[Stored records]
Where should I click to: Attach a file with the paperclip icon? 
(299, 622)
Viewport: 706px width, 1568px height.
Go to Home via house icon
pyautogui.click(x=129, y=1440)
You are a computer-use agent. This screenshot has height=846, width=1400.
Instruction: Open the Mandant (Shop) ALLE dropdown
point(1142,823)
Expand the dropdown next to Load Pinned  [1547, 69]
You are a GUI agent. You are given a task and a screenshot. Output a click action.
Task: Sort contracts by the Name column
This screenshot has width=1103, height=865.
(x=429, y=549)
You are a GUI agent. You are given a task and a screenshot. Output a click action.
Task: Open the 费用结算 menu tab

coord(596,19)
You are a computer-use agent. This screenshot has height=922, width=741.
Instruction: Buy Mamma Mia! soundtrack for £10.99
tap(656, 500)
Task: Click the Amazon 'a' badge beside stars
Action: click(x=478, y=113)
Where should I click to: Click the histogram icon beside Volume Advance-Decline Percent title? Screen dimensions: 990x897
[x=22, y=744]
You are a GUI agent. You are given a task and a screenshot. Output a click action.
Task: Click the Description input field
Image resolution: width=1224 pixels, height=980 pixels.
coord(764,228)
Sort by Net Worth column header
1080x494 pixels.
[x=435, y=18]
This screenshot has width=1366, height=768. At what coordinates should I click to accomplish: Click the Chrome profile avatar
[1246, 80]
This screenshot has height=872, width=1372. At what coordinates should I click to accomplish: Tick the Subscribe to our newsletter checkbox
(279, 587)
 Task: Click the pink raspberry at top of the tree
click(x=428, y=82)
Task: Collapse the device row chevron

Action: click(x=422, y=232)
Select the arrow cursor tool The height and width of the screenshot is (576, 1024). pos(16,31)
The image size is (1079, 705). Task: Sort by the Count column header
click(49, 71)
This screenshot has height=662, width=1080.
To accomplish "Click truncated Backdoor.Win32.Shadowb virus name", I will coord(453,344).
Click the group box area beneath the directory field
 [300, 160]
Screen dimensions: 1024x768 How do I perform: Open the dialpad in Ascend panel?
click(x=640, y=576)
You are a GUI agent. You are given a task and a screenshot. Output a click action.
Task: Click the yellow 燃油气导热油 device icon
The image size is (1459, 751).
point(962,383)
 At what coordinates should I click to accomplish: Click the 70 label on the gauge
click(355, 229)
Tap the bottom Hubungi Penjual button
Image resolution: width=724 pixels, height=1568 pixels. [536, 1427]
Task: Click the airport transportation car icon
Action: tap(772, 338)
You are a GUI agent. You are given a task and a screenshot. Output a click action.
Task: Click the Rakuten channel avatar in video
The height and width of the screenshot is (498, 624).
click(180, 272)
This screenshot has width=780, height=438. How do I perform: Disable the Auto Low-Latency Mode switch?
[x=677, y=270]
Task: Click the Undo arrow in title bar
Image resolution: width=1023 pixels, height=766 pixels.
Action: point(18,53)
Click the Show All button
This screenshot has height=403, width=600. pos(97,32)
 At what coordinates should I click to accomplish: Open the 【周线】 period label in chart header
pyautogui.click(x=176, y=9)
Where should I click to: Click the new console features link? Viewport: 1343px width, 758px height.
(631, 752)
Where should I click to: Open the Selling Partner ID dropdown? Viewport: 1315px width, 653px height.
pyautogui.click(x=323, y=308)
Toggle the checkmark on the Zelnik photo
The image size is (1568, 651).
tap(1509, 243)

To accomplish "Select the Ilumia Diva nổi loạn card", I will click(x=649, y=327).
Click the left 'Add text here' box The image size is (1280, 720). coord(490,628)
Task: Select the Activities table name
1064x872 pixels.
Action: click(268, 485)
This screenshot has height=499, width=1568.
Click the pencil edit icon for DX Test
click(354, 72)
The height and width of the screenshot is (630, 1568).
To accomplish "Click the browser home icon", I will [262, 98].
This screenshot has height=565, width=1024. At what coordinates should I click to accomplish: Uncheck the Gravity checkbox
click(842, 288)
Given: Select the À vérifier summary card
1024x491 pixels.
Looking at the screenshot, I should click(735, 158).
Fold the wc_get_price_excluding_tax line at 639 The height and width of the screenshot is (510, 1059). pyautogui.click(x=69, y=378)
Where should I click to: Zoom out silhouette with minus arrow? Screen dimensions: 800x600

What you will do:
Copy each line of the entries in which the string "Select" is found.

Solution to this exercise:
Select the arrow cursor tool The height and width of the screenshot is (576, 1024). pos(16,31)
To accomplish "Select the Ilumia Diva nổi loạn card", I will click(x=649, y=327).
Task: Select the Activities table name
Given: Select the À vérifier summary card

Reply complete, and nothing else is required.